Seven years to the day after the death of his business partner, Jacob Marley, Ebenezer Scrooge is still running their company from the same building. A greedy and heartless man, Scrooge is counting his money in his office on Christmas Eve, reluctant to let his employee, Bob Cratchit, go home. When Scrooge’s nephew, Fred, arrives to invite him to Christmas dinner, Scrooge responds that he has no interest in Christmas or love and rejects the invitation. Later, he responds similarly to a pair of men collecting money for charity, suggesting that poor people deserve to find themselves in the workhouse. Scrooge’s only concession to Christmas is to allow his clerk the day off for Christmas, on half pay.
After Cratchit leaves, Scrooge is confronted by an apparition: the face of Marley in the door knocker. Scrooge convinces himself that he is seeing things, and he is sitting down to eat when all the bells in his house begin ringing, after which Marley’s ghost bursts forth from the cellar, draped in chains.
Scrooge conducts himself in very collected fashion with the ghost, demanding to know who he is and then asking him to sit down. He declares the apparition to be “humbug”—that is, until the phantom begins unwinding the bandage from around its head, and its lower jaw becomes detached. At this point, Scrooge demands “mercy” from the ghost and asks what he wants.
Marley says that because he was a bad person in life, he is forced to spend his afterlife making up for it. He has come to Scrooge in order to offer him a chance to reform his life before it is too late. He tells Scrooge that three ghosts will come to visit him, and that he must expect the first tomorrow.
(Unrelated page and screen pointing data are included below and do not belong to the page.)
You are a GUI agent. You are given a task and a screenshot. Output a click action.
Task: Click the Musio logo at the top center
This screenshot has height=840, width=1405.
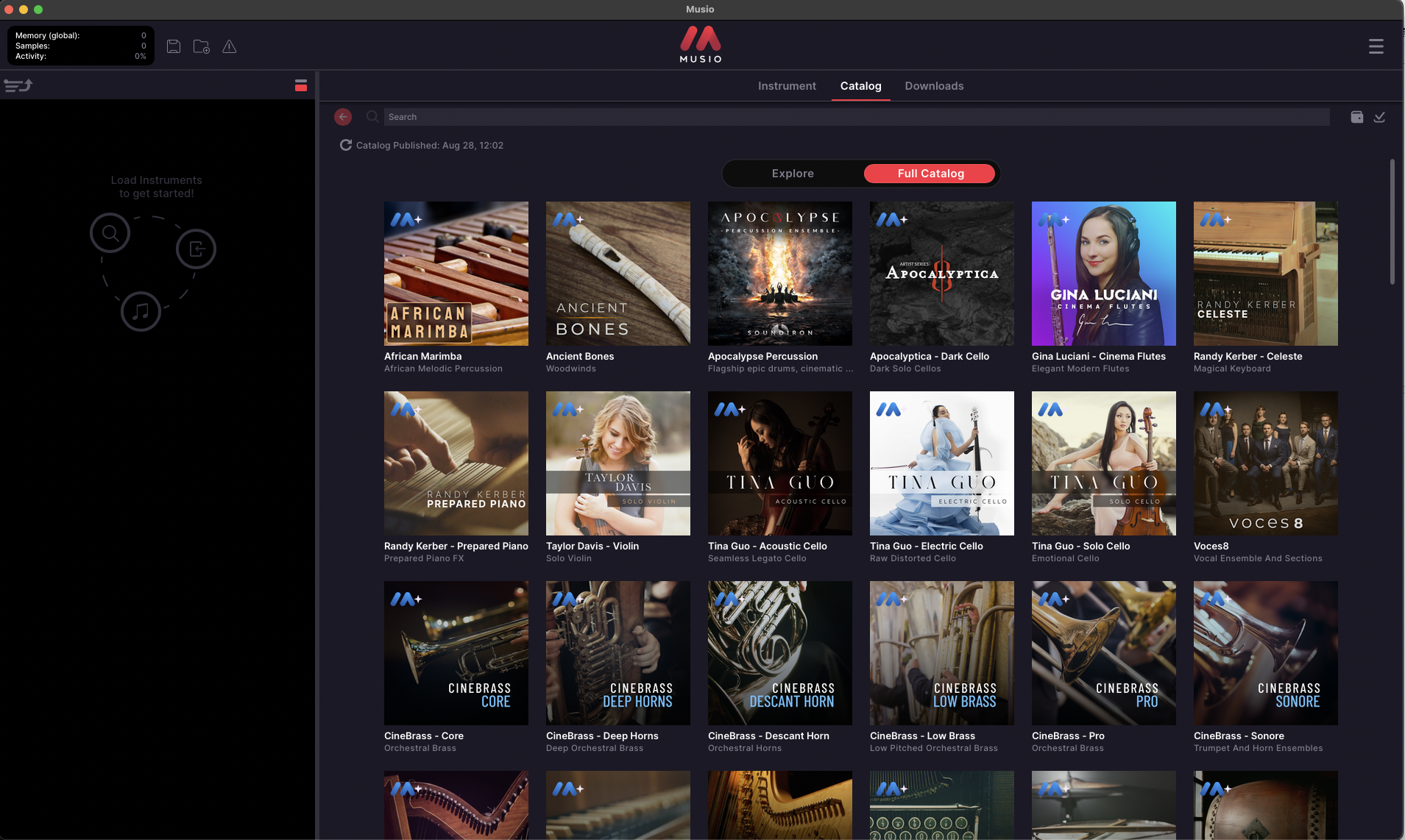pos(699,44)
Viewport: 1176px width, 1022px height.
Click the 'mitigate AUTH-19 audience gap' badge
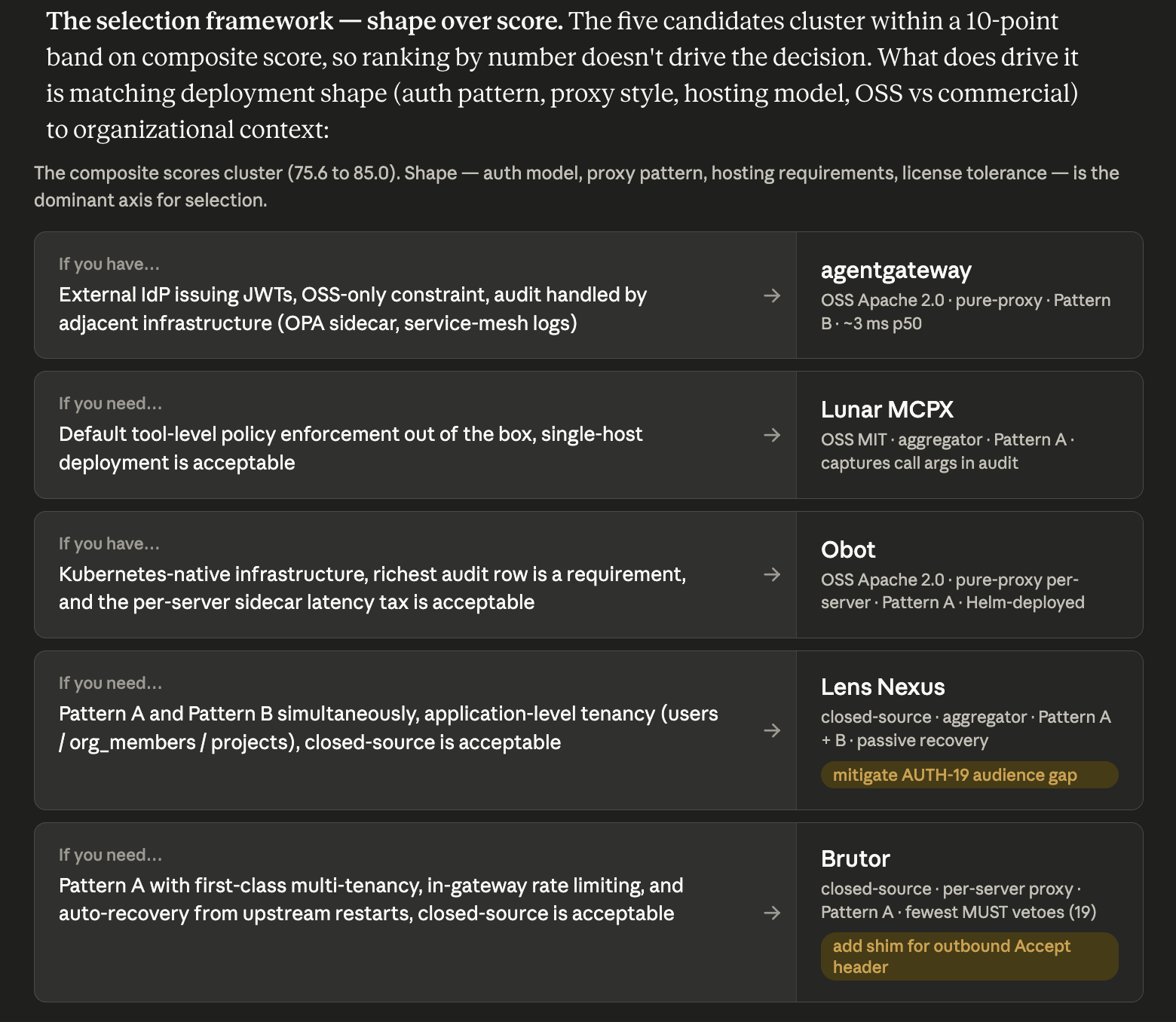969,775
If Scrooge does not heed their advice, he too will be forced to wander the world in chains, as Marley does. Exhausted, Scrooge goes to sleep.
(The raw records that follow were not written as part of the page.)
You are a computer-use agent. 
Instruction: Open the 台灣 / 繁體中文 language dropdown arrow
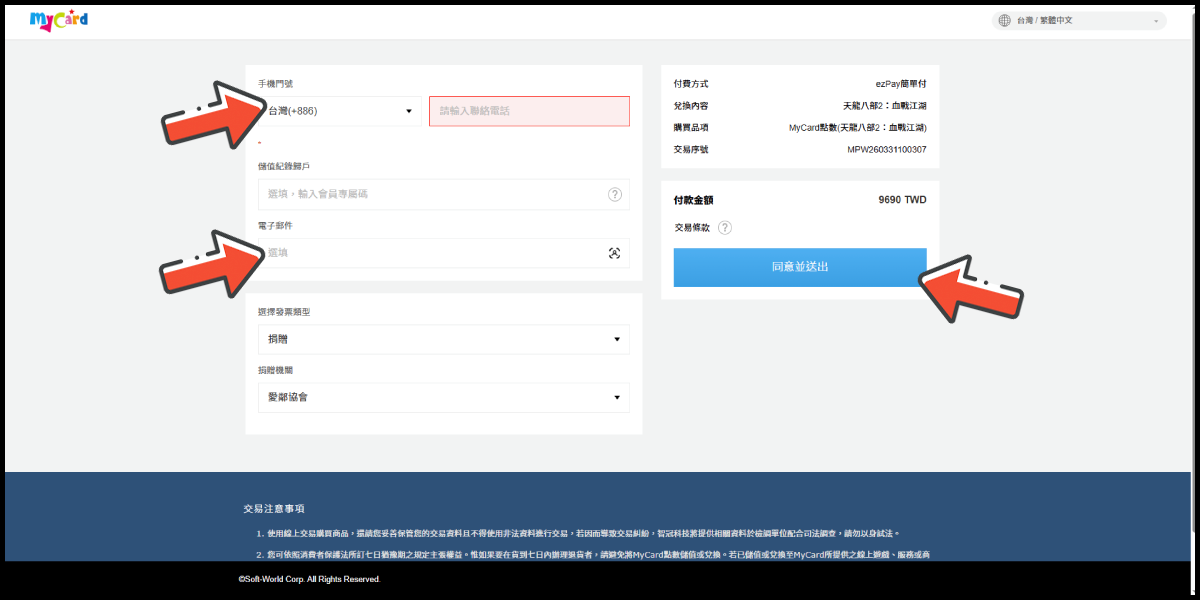tap(1156, 21)
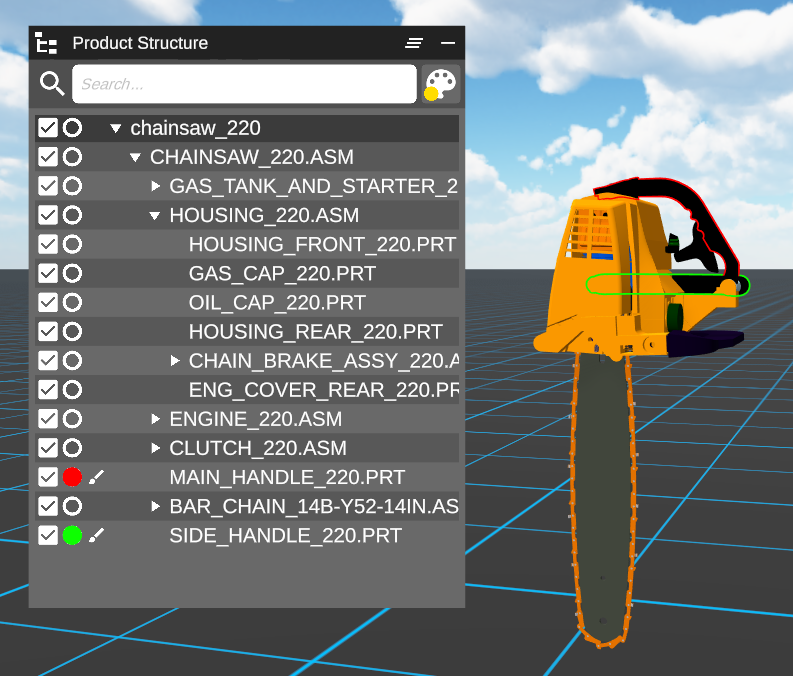793x676 pixels.
Task: Open the panel options lines icon
Action: click(414, 43)
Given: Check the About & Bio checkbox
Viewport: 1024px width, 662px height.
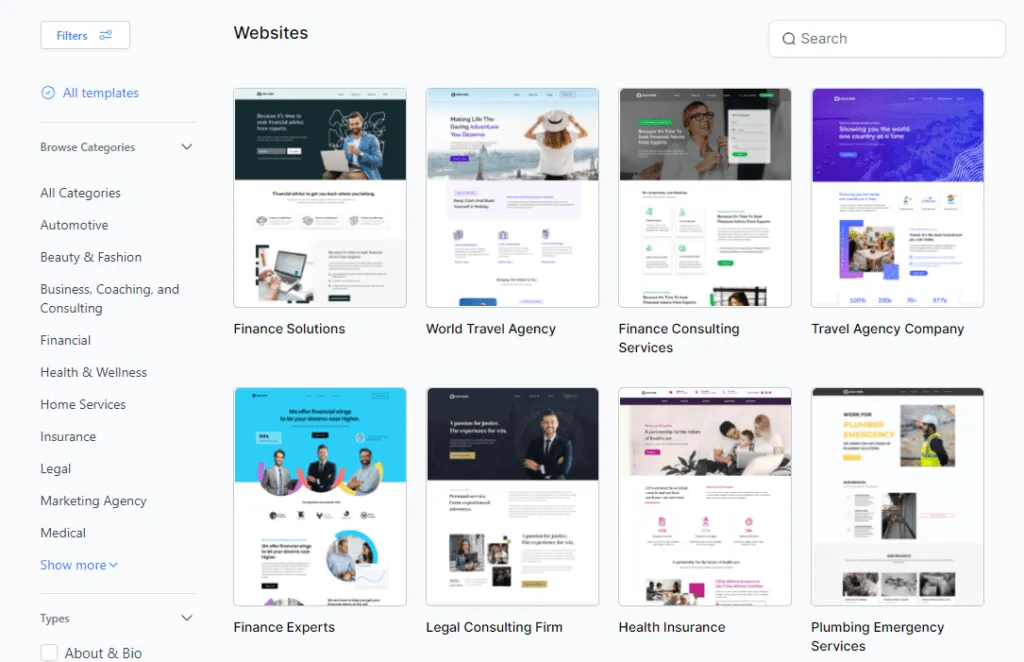Looking at the screenshot, I should click(48, 652).
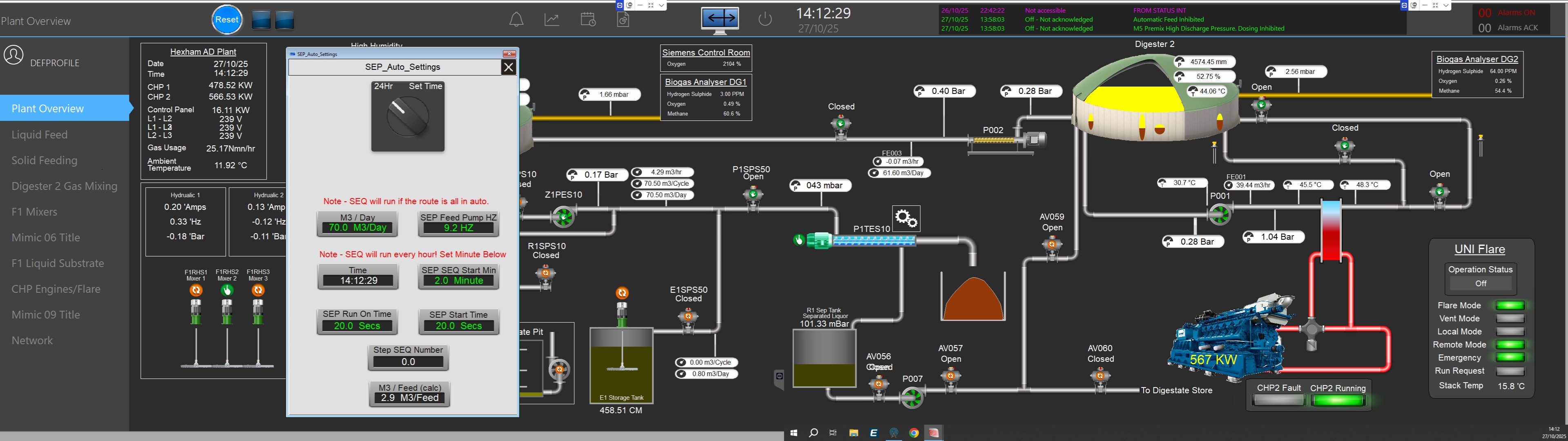The width and height of the screenshot is (1568, 441).
Task: Go to CHP Engines/Flare page
Action: tap(56, 289)
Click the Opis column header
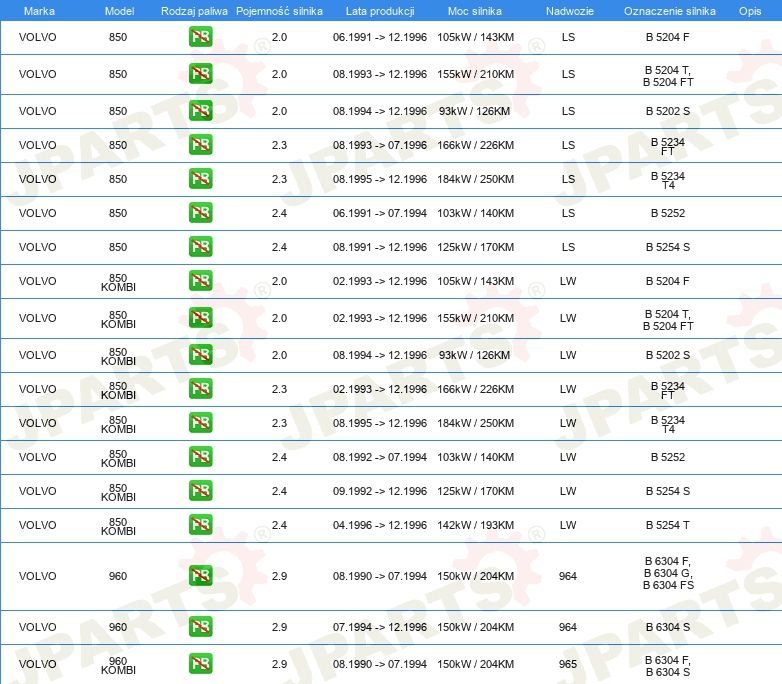Viewport: 782px width, 684px height. [749, 10]
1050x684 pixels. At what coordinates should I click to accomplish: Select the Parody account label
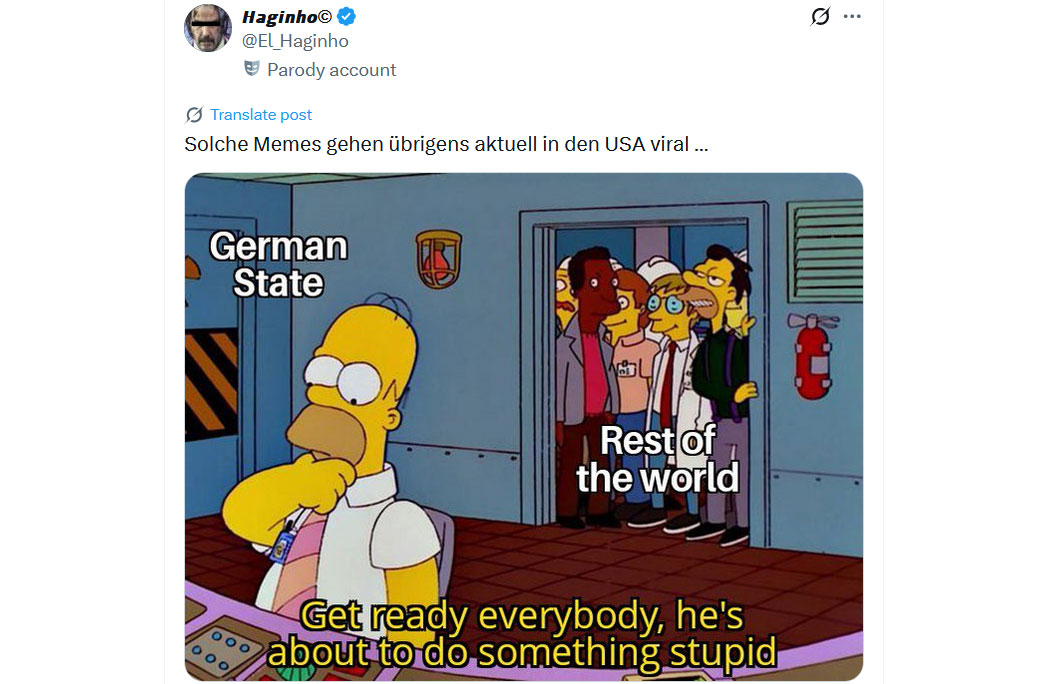tap(331, 70)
When Scrooge wakes, he is confused, because it seems that he has slept for more than twenty-four hours—it is almost one o’clock the following morning, the time at which Marley told him to expect the first ghost.
The ghost pulls apart the curtains on Scrooge’s bed, revealing itself to be something between an old man and a child. It tells Scrooge that it is the Ghost of Christmas Past. The spirit emits a light which is painful to Scrooge; it says that Scrooge has tried to “bonnet” this light all his life. The ghost takes Scrooge’s hand and leads him through the wall.
The two alight on a country road that Scrooge recognizes from his childhood. The ghost leads Scrooge to a small school in which the young Scrooge is reading alone. The sight makes Scrooge weep. His young self is reading fantastical stories, such as Robinson Crusoe and the tale of Ali Baba. Clearly, he is filled with imagination.
Next, Scrooge’s sister, Fan, appears to tell Scrooge he may return home from school for good. Fan is now dead; Fred, who came to invite Scrooge for Christmas dinner, is her son.
Next, the ghost brings Scrooge to see himself as a young adult, celebrating at Christmas with Mr. and Mrs. Fezziwig. Scrooge realizes that they are treating the neighborhood children with a charity and goodwill Scrooge himself has never shown. After this, Scrooge is shown with his fiancée, who protests that Scrooge is fonder of money than he is of her, then breaks their engagement.